The conservative movement these ex-radicals created was therefore one that adopted the characteristic institutions and strategies of communism while purveying an anti-communist (not merely a noncommunist) message. The conservative "movement" took the place of the Communist Party. The Popular Front strategy of allying the communist vanguard with American liberals was replicated in the "no enemies to the right" policy of allying conservative intellectuals and activists with the religious right and the paramilitary right. The myth of the struggle of the heroic proletariat against the evil bourgeouisie became the structurally identical myth of the struggle of "entrepreneurs" or (more broadly) "producers" or (more broadly still) "middle Americans" against a sinister new class of bureaucrats and intellectuals. Even the historical version of dialectical materialism was taken over from communism, although "the end of history" was redefined from the worldwide triumph of socialism to the worldwide triumph of "democratic capitalism".
American conservatism, then, is a counter-communism that replicates, down to rather precise details of organization and theory, the communism that it opposes."
- Michael Lind, "Up from Conservatism"
================================
SET TASK A -
In the passage on American conservatism, which groups are said to struggle against a sinister new class of bureaucrats and intellectuals?
SET TASK B -
According to the passage on American conservatism, which policy replicated the Popular Front strategy?

INFORMATION SHOWN -
================================
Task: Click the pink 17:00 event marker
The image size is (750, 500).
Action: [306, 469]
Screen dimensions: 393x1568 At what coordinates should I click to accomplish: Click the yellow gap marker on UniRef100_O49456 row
================================
FULL OUTPUT A -
Entrepreneurs, producers, and middle Americans.

FULL OUTPUT B -
The "no enemies to the right" policy.